"""

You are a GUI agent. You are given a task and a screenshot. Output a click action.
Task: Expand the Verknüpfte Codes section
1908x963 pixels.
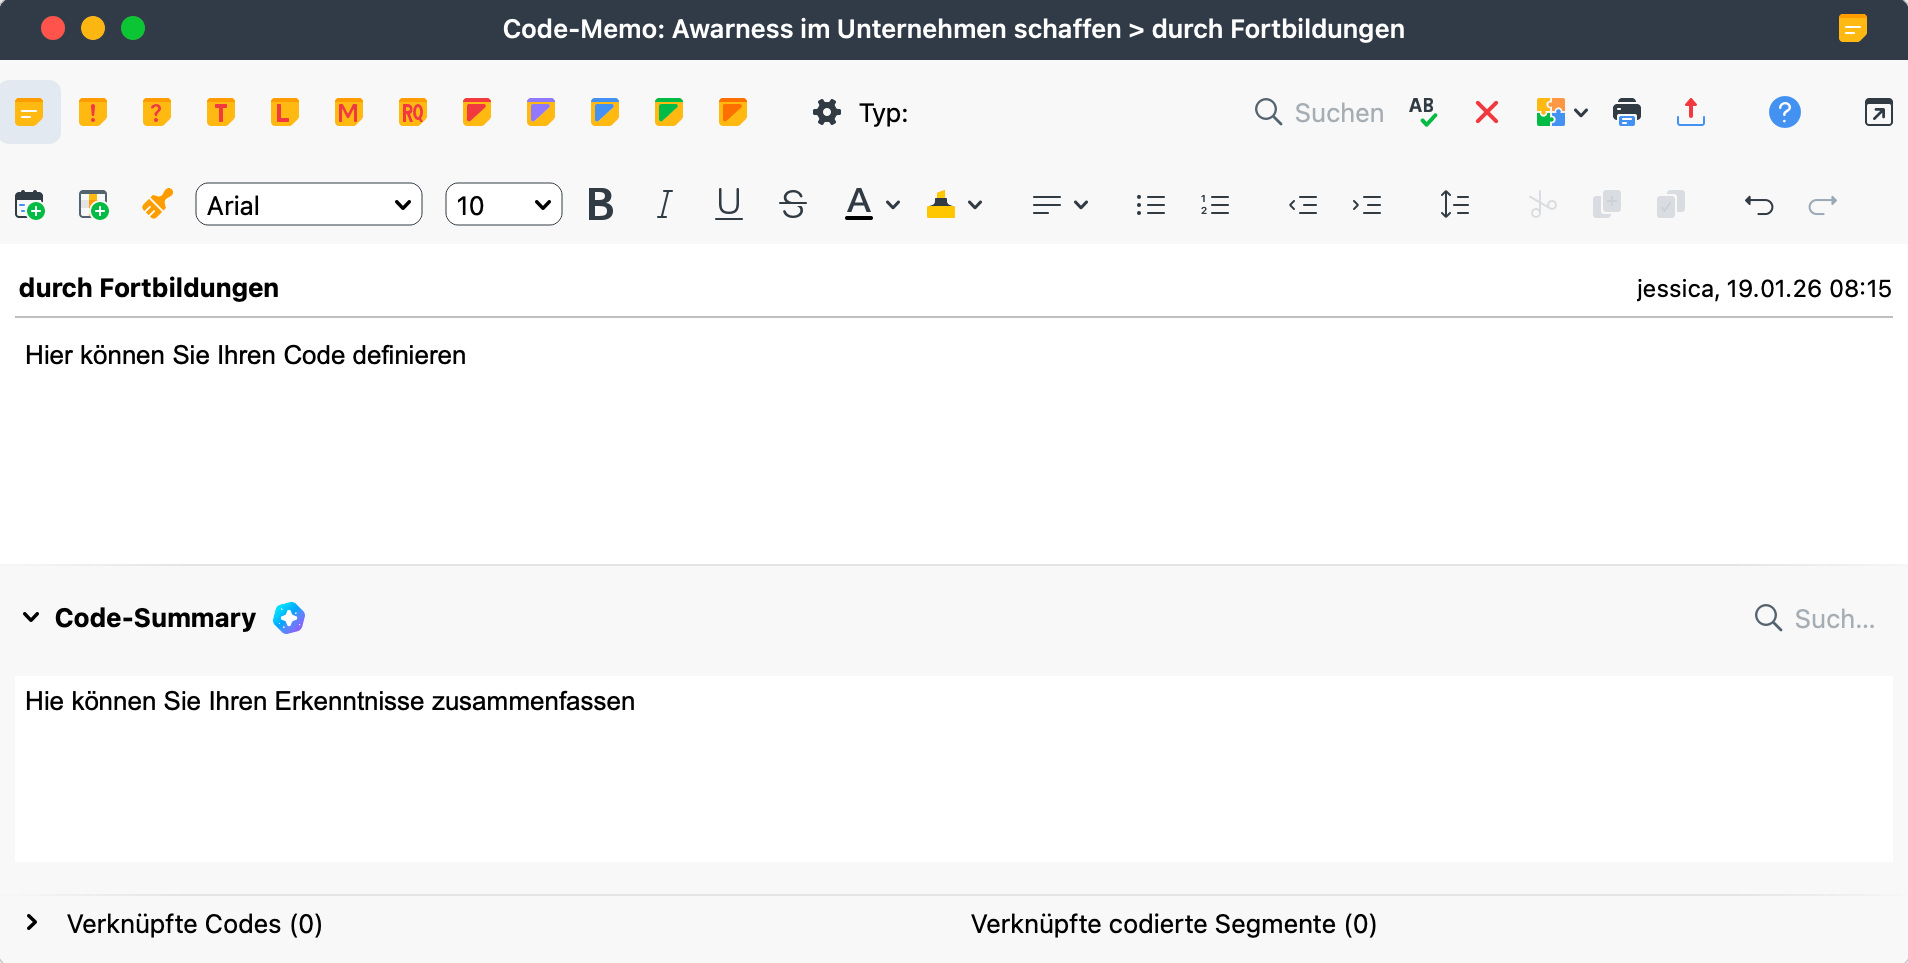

"""
"""

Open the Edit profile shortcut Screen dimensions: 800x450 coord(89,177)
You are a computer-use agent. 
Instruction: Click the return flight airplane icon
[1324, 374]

"""
"""

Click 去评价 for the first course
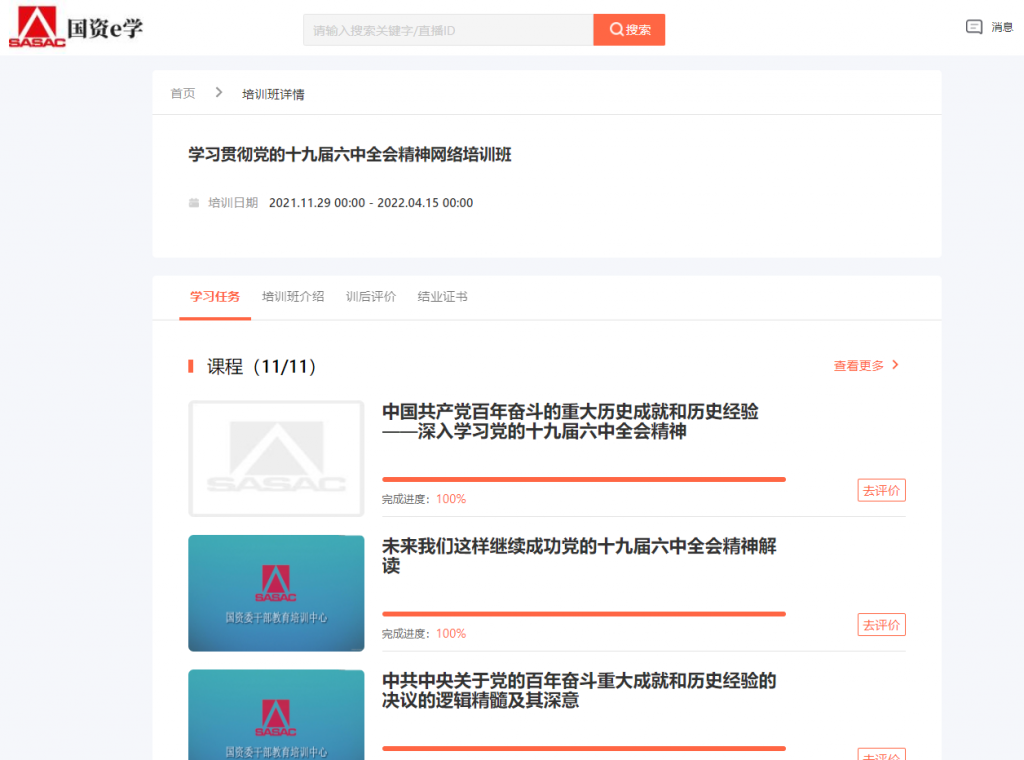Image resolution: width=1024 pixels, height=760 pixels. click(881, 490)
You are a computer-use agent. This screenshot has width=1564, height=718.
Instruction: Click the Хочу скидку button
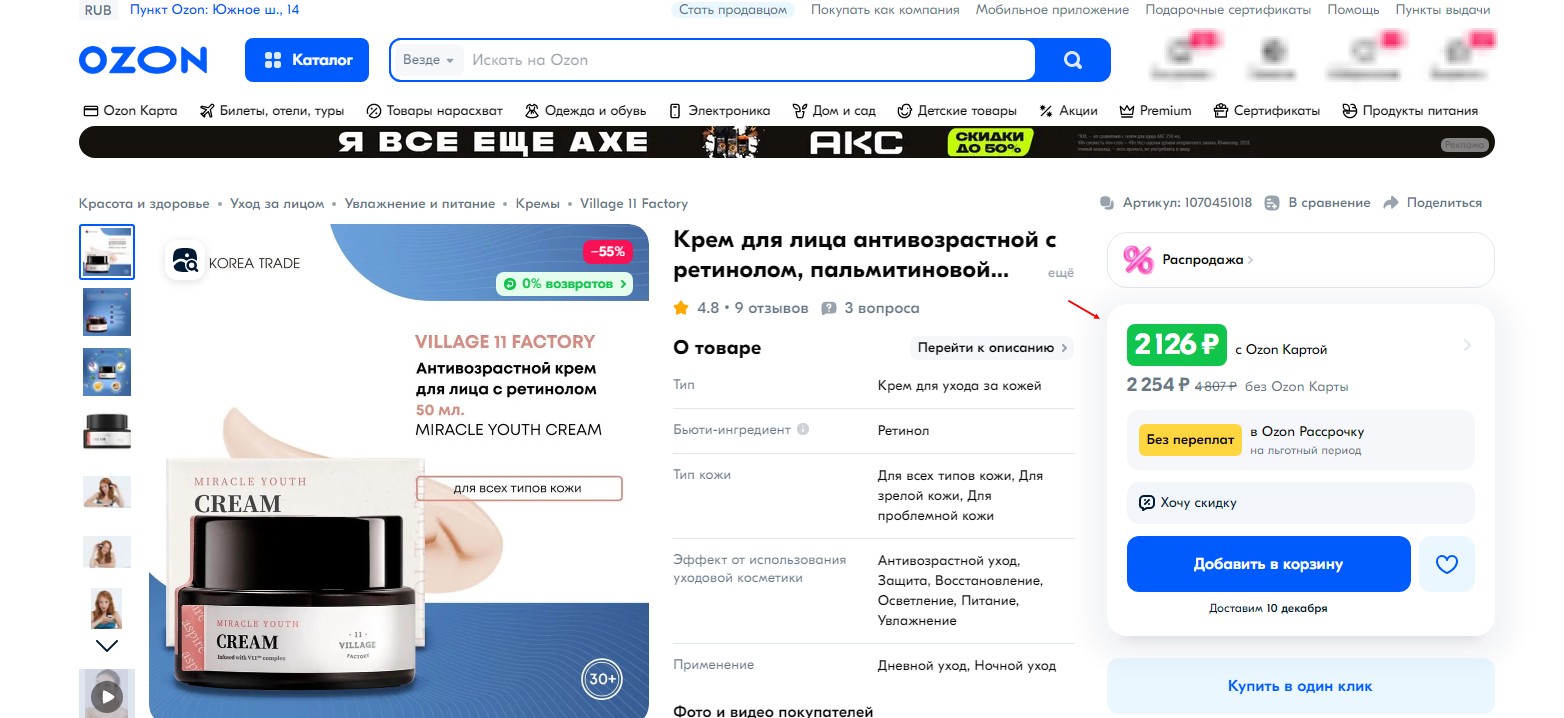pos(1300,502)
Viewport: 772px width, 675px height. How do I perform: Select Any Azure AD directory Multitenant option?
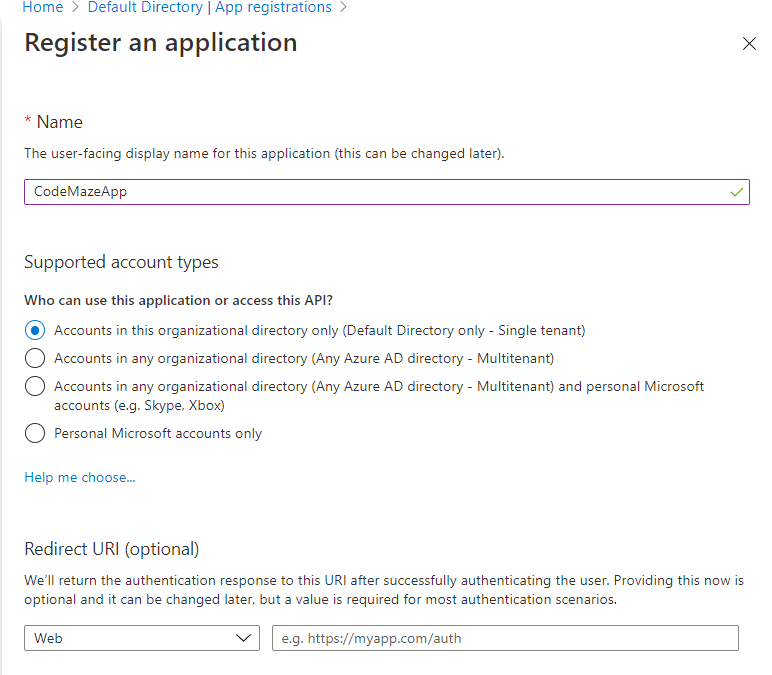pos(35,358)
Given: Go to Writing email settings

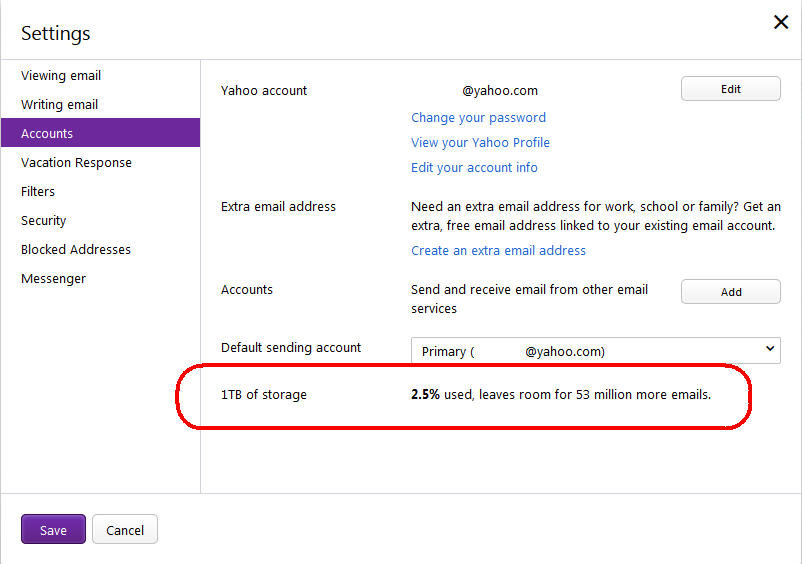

"""

Work to complete
Pull out the material from the line containing "You are a GUI" through the line containing "1908x963 pixels.", both included, and reproduce it character for character.

Answer to the problem
You are a GUI agent. You are given a task and a screenshot. Output a click action.
Task: Expand the Verknüpfte Codes section
1908x963 pixels.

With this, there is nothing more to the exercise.